> Tasks for this exercise:
1/ Answer these questions about the article on passports for fishermen:
(a) What kind of fish does the headline name?
(b) Which publication reported the story last week?
(c) Which lake do U.S. citizens fish on in the 2008 charter season described?
2/ From the article on passports for fishermen, transcribe the text starting with "Print Edition: April" and going on through "Homeland Security Department.".

+++ Passage shown +++

Print Edition: April 5, 2008
No passport? Then no perch for you!
"Drop those perch and reach for the sky!" This may sound like an odd expression, but thanks to your federal government it’s a refrain that may be heard on the great lakes this fishing season. Why? Because if you’re a fisherman without passport you may be in violation of federal law, thanks to those diligent agents at the Homeland Security Department.
This came to light last week when USA Today reported: "When the 2008 charter season begins next month, U.S. citizens paying to fish on Lake Erie will have to bring either a passport or two other IDs if they plan to cross the northern border's invisible watery line (with Canada). When they get back to shore in the USA, they'll have to drive to a local government reporting station and pose for pictures. The Homeland Security Department intends to enforce new border security rules — largely focused on those coming into the country by land and air — on fishermen re-entering the country.

+++ Data provided +++

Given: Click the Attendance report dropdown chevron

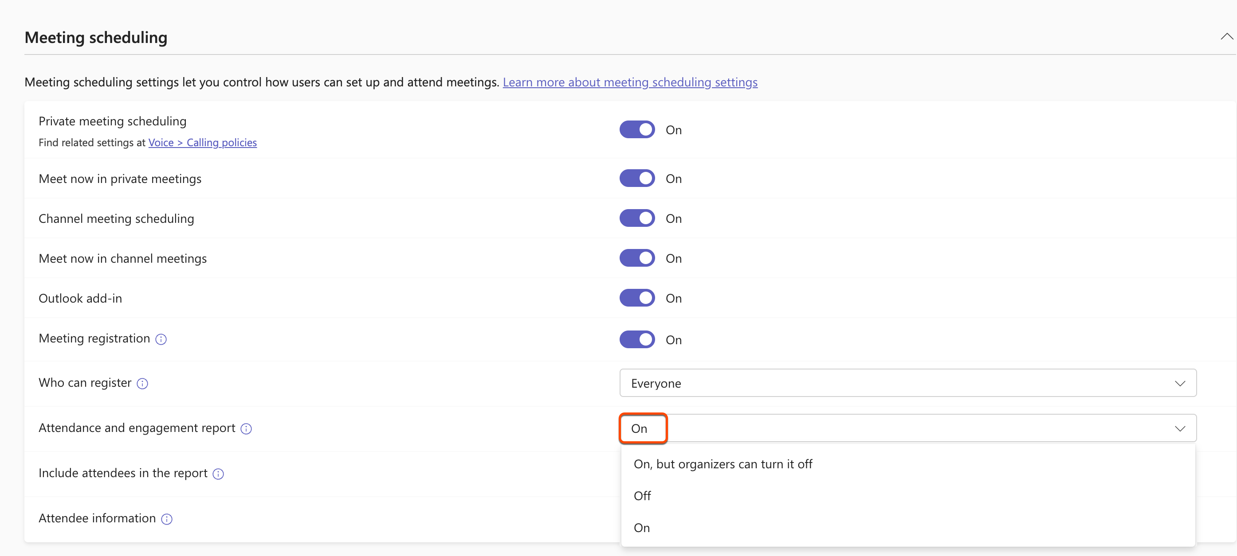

+++

> Results of the exercise:
1/
(a) Perch
(b) USA Today
(c) Lake Erie

2/
Print Edition: April 5, 2008
No passport? Then no perch for you!
"Drop those perch and reach for the sky!" This may sound like an odd expression, but thanks to your federal government it’s a refrain that may be heard on the great lakes this fishing season. Why? Because if you’re a fisherman without passport you may be in violation of federal law, thanks to those diligent agents at the Homeland Security Department.